According to the literature, numerous mechanisms were presented to explain the mechanisms responsible for the development of chilblain-like lesions, e.g. “immune dysregulation, vasculitis, vessel thrombosis, or neoangiogenesis” [56].

Kolivras et al. [57] presented the histopathological picture of chilblain skin lesions, in which they described papillary dermal oedema with perivascular and perieccrine lymphocytic infiltration along with scattered necrotic keratinocytes in the superficial layers of the epidermis. Microangiopathic changes may be caused by an increased reaction associated with the increased production of interferon type 1, which occurs during SARS-COV-2 infection, especially in children and young adults. However, it may be a protective factor against the occurrence of “cytokine storm” and full-blown COVID-19 [5759].

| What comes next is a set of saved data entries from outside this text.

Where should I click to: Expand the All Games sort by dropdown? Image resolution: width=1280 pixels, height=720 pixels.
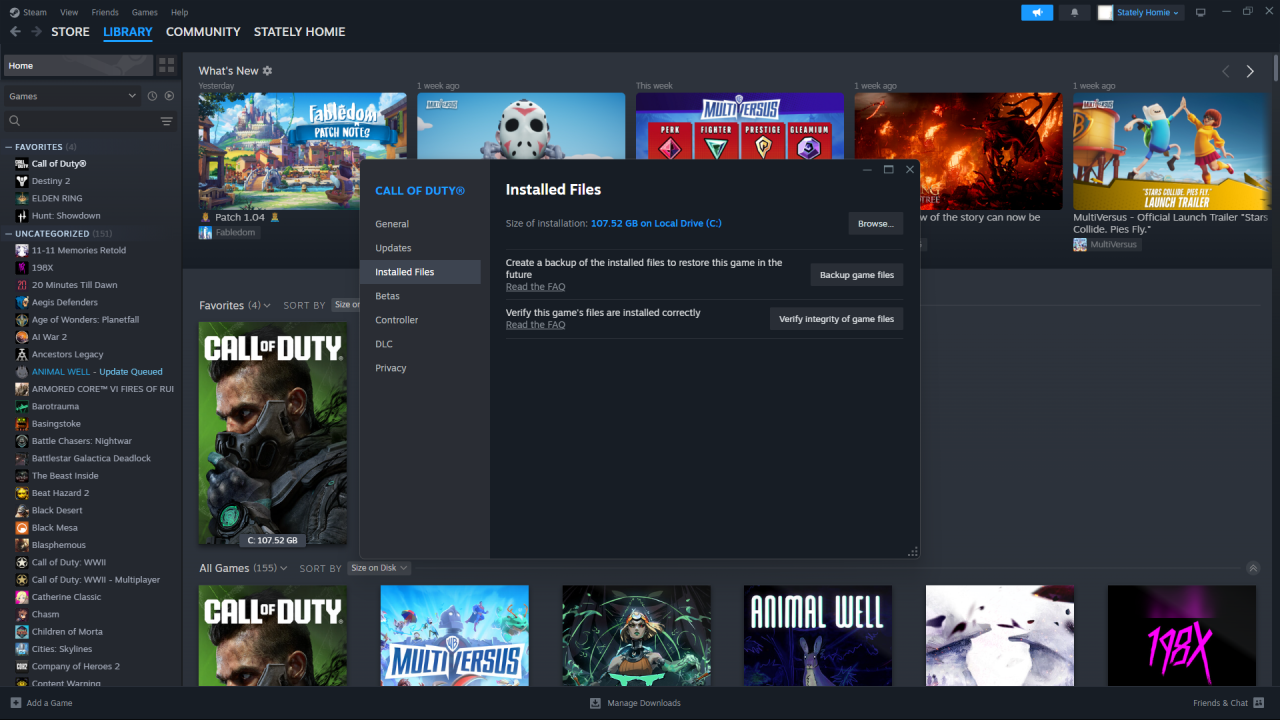(379, 568)
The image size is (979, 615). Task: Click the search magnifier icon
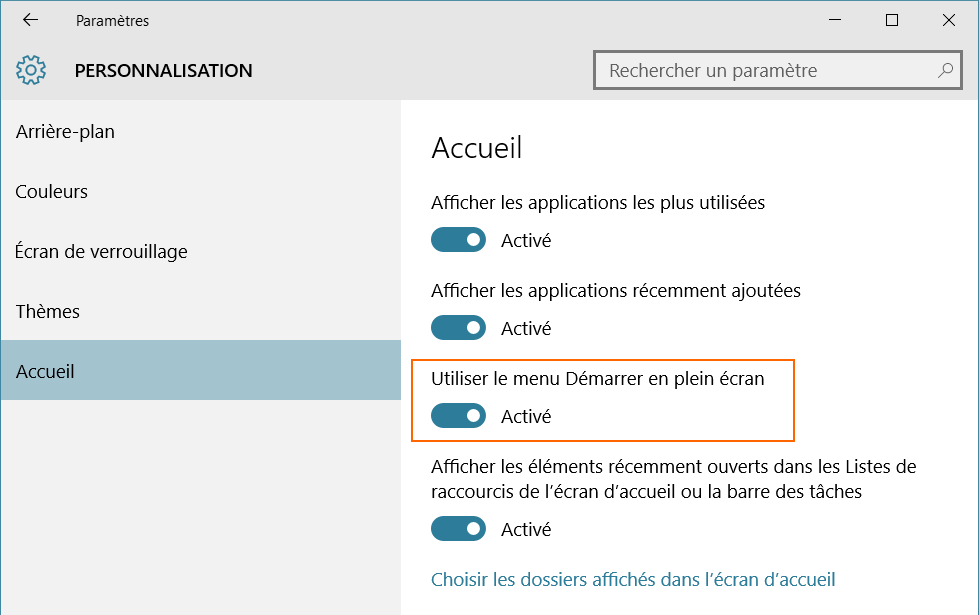945,71
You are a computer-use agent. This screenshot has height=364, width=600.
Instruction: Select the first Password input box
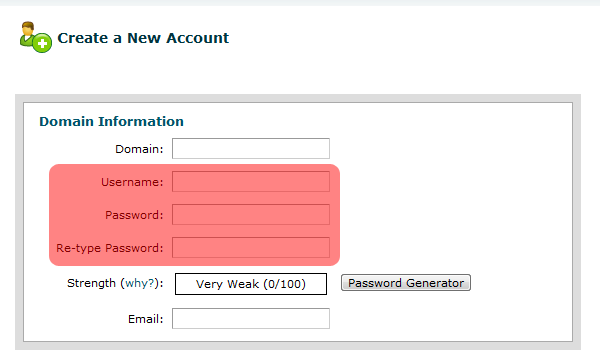click(x=251, y=214)
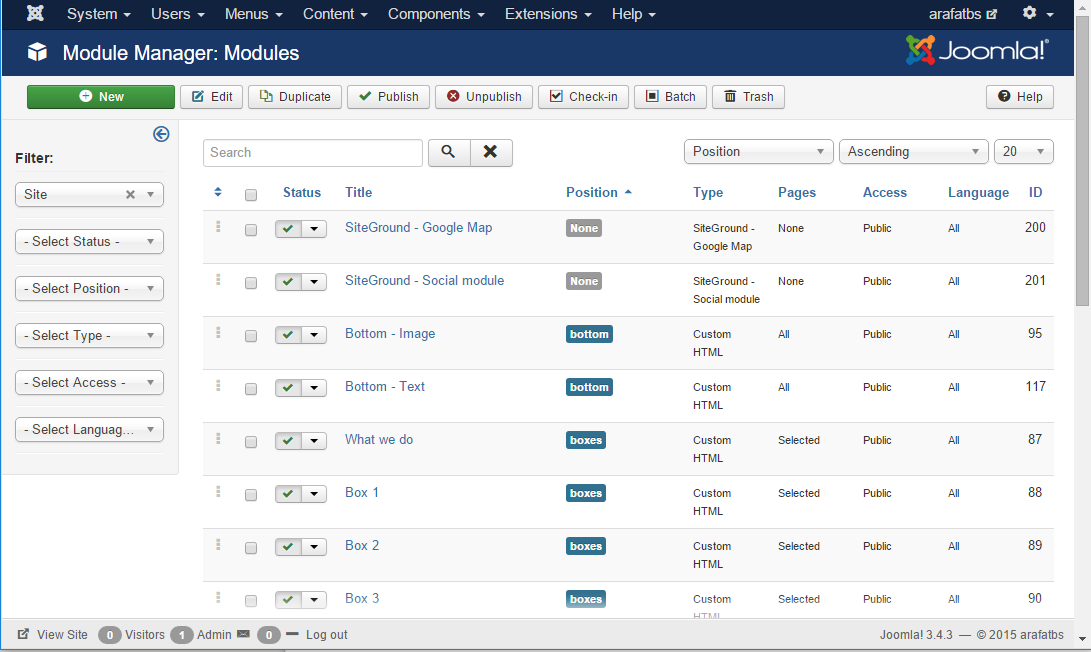
Task: Tick the checkbox for What we do
Action: tap(251, 442)
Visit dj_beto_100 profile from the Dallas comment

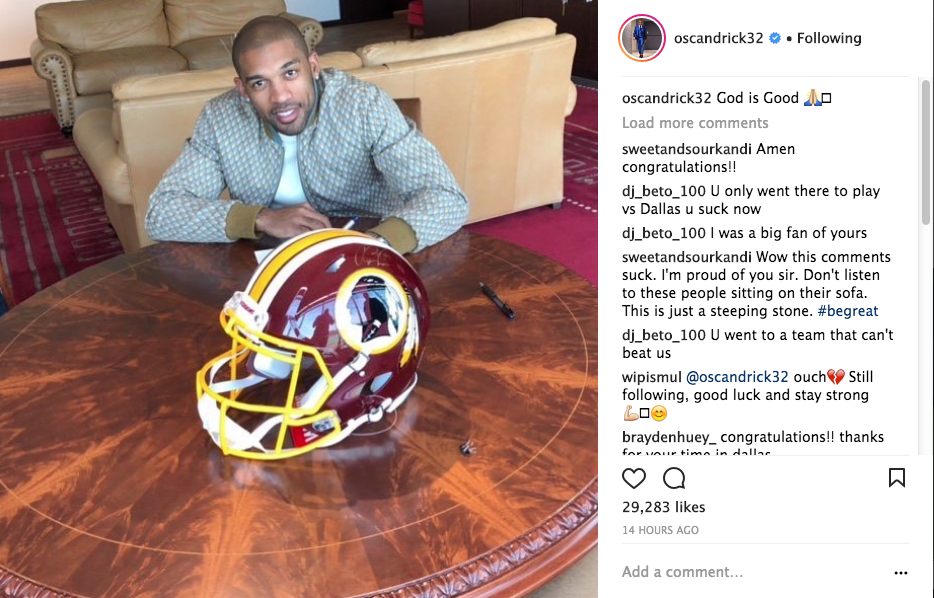[664, 191]
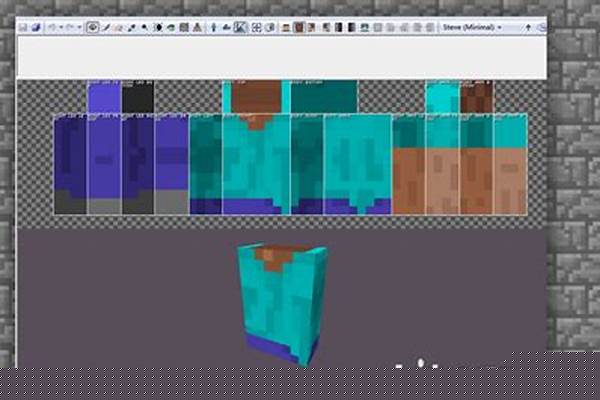Image resolution: width=600 pixels, height=400 pixels.
Task: Toggle the highlighted body part visibility button
Action: pyautogui.click(x=299, y=27)
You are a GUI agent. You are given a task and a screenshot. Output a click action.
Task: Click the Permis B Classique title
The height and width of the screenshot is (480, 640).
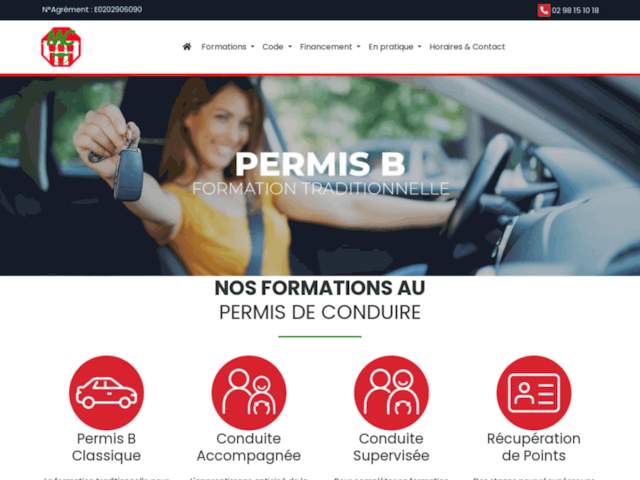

Gastrointestinal symptoms and/or skin lesions could be connected with microbiota alterations. Zuo et al. investigated changes in faecal microbiomes of patients with COVID-19 during hospitalisation and estimated the associations with the severity and faecal shedding of SARS-CoV-2 [60]. They performed shotgun metagenomic sequencing analyses of faecal samples obtained from 15 patients with COVID-19. The samples were collected 2 or 3 times per week during hospitalisation. Patients with SARS-CoV-2 infection had significant alterations in the faecal microbiomes compared to the controls, characterised by the enrichment of opportunistic pathogens and the depletion of beneficial commensals, at the time of hospitalisation and at all time points during hospitalisation. Depleted symbionts and gut dysbiosis persisted even after the clearance of SARS CoV-2. The baseline abundance of Coprobacillus, Clostridium ramosum, and Clostridium hathewayi correlated with COVID-19 severity; there was an inverse correlation between the abundance of Faecalibacterium prausnitzii (an anti-inflammatory bacterium) and disease severity. Over the course of hospitalisation, Bacteroides dorei, Bacteroides thetaiotaomicron, Bacteroides massiliensis, and Bacteroides ovatus, which downregulate the expression of angiotensin-converting enzyme 2 in the murine gut, correlated inversely with SARS-CoV-2 load in the faecal samples of patients. They found persistent alterations in the faecal microbiome during the time of hospitalisation, compared to the controls. Faecal microbiota alterations were associated with the faecal levels of SARS-CoV-2 and COVID-19 severity [60].

Conclusions

In this paper we wanted to emphasise the significance of taking a detailed history concerning drug hypersensitivity and the necessity of implementing suitable prophylaxis when administering antibiotics in order to avoid Clostridium difficile infection. Half of the dermal lesions in the entire cohort were associated with drug-induced lesions during the treatment of SARS-CoV-2 infection. Thus, from the analysis of the observed cases, no conclusion can be drawn about the aetiopathogenetic dependence of skin lesions and abdominal symptoms, although changes in the intestinal microbiota can be taken into account each time.

Conflict of interest

The authors declare no conflict of interest.